Of course, declining tax revenues and a growing national deficit could make such investments increasingly difficult. The financial sector's problems could also make it tougher for wind, solar and other green-energy companies to find financing for major projects. In addition, the price of carbon credits on the European Union's carbon trading scheme has fallen by roughly 40% since July — which translates into less investment in reducing emissions. And the plunge in oil prices — from $147 per barrel in July to just over $60 per barrel this week — is adding a whole new set of uncertainties.

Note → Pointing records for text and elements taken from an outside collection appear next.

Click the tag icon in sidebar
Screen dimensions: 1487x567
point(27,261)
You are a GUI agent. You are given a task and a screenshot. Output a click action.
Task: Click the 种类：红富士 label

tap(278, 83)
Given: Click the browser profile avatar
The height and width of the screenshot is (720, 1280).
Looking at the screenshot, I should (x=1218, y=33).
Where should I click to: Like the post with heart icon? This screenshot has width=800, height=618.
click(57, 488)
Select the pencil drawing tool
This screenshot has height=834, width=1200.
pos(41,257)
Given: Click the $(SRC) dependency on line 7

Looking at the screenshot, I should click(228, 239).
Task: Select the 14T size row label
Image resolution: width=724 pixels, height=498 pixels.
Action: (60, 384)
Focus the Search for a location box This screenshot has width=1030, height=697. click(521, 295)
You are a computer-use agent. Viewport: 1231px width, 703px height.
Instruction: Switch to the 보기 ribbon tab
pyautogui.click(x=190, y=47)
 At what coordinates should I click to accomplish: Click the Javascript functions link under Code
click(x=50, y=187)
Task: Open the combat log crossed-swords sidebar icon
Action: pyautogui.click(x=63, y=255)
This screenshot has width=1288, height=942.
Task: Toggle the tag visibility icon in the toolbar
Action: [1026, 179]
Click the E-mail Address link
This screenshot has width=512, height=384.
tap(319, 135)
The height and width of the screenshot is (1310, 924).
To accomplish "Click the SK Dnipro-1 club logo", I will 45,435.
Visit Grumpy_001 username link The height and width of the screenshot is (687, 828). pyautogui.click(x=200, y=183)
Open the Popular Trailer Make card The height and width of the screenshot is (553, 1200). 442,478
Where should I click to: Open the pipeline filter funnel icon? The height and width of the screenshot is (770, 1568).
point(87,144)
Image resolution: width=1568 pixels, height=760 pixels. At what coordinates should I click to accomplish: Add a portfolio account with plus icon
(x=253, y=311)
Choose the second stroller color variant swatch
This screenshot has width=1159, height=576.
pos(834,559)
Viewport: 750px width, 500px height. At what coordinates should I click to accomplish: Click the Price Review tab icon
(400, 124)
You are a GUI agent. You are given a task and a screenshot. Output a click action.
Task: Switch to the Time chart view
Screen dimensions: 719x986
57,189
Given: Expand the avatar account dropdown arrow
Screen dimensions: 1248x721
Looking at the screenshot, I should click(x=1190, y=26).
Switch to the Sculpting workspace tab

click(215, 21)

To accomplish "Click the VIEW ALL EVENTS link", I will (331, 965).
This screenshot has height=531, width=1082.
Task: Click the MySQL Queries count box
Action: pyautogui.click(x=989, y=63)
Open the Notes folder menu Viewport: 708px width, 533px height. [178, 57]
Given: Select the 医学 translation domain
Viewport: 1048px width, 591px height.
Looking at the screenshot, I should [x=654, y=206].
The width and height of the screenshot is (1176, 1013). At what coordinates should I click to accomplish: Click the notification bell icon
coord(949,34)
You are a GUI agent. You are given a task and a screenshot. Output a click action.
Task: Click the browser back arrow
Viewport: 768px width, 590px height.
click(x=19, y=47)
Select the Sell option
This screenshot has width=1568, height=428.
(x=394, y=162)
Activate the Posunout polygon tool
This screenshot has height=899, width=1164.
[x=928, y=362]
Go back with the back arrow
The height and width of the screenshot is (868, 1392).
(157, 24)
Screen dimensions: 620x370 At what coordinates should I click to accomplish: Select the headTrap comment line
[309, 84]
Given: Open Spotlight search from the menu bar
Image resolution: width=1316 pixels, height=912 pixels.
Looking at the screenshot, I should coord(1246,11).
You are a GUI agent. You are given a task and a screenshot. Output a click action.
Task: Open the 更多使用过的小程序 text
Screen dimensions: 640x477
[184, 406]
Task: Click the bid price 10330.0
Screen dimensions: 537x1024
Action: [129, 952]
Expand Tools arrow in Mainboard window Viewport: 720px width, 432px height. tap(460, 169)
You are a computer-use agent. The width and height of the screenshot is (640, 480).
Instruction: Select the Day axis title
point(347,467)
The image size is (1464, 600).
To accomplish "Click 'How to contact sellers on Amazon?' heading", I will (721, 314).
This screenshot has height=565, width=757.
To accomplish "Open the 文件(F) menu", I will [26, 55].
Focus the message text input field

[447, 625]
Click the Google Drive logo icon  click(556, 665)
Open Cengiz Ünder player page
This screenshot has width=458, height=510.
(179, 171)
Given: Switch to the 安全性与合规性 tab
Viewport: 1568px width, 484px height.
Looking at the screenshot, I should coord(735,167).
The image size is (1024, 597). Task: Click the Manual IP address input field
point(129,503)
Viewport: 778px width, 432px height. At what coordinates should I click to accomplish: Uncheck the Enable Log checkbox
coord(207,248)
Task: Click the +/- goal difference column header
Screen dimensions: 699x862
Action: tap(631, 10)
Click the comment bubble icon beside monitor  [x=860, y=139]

Cheaper energy will put more money in the hands of consumers, and might well soften the looming recession. But it will also reduce demand for alternatives and could threaten investments in advanced-energy technology — particularly if wary investors want a faster pay-off. In some respects, this is exactly what happened after the price of oil collapsed in the 1980s.
Still, the difference this time is the concern over global warming, which isn't going away. Alden Meyer, director of strategy and policy for the Union of Concerned Scientists in Washington DC, points out that policy-makers will eventually have their hands forced by problems associated with global warming if they don't make the difficult choices now. "The reality is that there is no cost-free future."